The most important step is creating a plan and putting away a small amount of money each and every paycheck, this amount can balloon over time into a considerable amount of cash but you need to start investing now.

Investing for retirement is not overly complex and by following these tips you are going to be taking a very big step in the right direction.

How Much Is Enough?

Each person has their own distinct financial needs, for one person $100,000 per year is more than enough and for others they would feel destitute.

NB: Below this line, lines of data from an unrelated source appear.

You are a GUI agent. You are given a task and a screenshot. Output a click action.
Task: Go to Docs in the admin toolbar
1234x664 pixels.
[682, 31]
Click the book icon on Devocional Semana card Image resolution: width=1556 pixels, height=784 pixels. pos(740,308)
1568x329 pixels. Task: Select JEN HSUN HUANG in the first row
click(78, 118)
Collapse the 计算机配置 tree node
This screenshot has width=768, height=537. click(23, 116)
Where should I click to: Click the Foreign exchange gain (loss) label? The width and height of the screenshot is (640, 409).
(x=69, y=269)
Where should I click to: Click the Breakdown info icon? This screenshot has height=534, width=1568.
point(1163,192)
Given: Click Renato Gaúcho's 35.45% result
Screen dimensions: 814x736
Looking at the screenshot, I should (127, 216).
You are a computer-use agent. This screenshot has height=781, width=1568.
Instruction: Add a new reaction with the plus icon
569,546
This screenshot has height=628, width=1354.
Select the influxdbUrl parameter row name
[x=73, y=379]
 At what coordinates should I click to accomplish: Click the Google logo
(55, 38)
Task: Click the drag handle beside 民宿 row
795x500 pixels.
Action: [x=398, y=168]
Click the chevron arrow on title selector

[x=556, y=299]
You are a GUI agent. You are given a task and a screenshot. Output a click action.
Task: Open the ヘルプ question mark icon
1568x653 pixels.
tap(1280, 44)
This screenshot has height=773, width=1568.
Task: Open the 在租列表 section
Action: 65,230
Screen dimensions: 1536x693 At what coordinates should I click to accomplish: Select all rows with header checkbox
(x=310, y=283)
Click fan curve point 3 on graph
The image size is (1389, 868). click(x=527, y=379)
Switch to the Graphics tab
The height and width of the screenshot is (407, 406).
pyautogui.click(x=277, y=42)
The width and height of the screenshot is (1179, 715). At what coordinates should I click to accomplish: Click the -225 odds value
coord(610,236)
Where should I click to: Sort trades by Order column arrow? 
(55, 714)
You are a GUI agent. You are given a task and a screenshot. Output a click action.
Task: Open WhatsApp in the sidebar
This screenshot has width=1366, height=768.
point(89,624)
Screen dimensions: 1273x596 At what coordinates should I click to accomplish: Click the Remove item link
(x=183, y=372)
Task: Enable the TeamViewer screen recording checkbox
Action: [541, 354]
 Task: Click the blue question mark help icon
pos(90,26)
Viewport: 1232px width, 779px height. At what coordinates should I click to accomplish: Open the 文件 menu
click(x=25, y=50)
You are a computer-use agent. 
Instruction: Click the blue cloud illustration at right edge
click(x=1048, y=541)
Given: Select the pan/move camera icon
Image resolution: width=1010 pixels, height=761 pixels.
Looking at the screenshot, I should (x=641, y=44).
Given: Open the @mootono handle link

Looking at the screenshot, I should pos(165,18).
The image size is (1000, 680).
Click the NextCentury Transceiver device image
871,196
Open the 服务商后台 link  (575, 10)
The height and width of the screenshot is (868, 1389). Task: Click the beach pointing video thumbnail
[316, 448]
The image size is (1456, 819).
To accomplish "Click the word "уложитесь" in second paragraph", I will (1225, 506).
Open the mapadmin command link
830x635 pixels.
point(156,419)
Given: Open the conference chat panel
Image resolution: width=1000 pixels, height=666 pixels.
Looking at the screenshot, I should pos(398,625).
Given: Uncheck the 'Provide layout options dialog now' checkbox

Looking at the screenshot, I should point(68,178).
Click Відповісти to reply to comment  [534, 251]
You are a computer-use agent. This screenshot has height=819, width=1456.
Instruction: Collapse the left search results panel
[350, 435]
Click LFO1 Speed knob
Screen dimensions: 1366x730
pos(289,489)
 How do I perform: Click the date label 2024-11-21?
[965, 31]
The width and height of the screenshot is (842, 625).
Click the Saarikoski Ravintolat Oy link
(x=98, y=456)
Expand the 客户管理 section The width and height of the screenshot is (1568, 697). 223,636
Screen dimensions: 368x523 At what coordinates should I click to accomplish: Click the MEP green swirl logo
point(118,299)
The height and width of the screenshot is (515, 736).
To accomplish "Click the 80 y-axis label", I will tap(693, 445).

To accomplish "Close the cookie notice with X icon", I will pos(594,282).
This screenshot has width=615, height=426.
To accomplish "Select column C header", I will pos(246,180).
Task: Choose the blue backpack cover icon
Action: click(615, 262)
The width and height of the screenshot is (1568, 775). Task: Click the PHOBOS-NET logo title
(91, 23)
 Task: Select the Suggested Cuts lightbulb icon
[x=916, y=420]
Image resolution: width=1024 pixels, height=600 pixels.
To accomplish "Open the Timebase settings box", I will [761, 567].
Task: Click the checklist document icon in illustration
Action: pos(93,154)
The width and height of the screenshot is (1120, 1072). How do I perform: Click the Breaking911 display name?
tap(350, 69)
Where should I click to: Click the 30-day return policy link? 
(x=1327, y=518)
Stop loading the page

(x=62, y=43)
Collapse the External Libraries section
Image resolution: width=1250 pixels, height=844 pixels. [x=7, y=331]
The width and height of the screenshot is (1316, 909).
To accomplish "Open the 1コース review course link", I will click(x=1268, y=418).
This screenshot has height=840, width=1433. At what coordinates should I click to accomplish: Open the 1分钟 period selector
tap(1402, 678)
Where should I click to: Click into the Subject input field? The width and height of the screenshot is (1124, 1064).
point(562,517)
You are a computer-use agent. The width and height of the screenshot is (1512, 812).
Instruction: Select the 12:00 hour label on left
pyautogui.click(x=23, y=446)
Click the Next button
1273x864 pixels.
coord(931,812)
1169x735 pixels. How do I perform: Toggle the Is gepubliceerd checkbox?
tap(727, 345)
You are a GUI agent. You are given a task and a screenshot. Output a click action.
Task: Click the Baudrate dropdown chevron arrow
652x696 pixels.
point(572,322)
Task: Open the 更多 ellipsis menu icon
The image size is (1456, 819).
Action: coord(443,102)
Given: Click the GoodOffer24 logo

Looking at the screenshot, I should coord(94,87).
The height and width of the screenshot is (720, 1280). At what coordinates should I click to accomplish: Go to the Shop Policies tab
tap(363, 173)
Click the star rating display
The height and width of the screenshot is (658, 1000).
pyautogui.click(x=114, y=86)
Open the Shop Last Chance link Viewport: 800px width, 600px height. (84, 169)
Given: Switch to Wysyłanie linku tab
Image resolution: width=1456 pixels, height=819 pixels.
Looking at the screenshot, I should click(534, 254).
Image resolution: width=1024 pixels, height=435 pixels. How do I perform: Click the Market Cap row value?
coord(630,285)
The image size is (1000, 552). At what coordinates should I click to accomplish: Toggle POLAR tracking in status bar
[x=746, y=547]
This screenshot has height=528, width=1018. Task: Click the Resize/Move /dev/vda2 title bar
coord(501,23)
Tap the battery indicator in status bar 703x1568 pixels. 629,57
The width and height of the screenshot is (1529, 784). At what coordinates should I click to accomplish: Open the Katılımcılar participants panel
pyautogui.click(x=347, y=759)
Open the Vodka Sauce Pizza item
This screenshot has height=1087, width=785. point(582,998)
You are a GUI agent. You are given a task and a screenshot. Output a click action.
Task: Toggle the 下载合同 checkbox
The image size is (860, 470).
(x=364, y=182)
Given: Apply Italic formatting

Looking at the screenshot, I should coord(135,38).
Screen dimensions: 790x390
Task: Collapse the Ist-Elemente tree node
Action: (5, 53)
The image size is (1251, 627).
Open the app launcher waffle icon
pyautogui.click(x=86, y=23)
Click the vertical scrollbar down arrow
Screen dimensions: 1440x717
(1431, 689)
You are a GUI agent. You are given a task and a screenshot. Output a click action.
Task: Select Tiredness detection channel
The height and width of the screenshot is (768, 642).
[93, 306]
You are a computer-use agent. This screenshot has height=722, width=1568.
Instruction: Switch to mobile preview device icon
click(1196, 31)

What you need to do is look at your current living expenses and multiply it by roughly 50%. Since your mortgage and debts should be paid off by the time you retire you just need to cover your basic living costs. You should plan to live to 80 or even longer. There is a considerable number of Americans who are living longer than ever and you need to take that into consideration when planning how much is needed for retirement.

The Early Bird Catches the Worm or In This Case Retirement Goal

The adage “The early bird catches the worm” is very appropriate for individuals planning for retirement. The sooner you start saving the more time your savings can mature and provide you with the returns you need to sustain yourself throughout your golden years.

If you want to make the savings even more manageable plan to retire a few years later. There is a considerable number of Americans who are staying in the workforce longer, Some of them do so due to financial constraints but unless you have something you really want to do there is no point retiring if you can still be economically productive. What you need to do is start off with something small and watch it balloon over time into a large nest egg. Granted it is not easy because it is a new skill but if you stick with it you will realize it isn’t so bad saving for the glorious day when you can say goodbye to work and hello to life.

How to Get the Upper hand

This is your first time investing so we want to help you realize your ultimate goal which is saving enough for retirement. If you follow these easy to apply suggestions you will be one step ahead and have peace of mind.

  • Reduce debt and stay away from new debt. Debt is one of the biggest threats to your financial well-being so stay away from it. If you are in debt don’t bother saving money for retirement until the debts are paid off. The interest rates being charged on these debts will be considerably higher than what you will earn in the market.
  • Only invest in things you understand. You shouldn’t invest in something “because everyone else is doing it”. Instead follow the golden advice provided by Warren Buffet which is only invest in things you understand and that have a “durable competitive advantage”. When you invest in something you don’t understand you could lose everything because you don’t know how to properly assess the risks.
  • Give your investments time to grow. We are all impatient it is part of being human but if you start investing early your investments will grow in value which helps you achieve your savings goal. Just remember there are no “risk free investments” and if you come across an investment that claims to be risk free you need to avoid it like the plague.

The fact you are reading this is a positive sign. If you stick with these suggestions you will be saving enough for retirement just be patient with yourself and you will realize your retirement saving goals.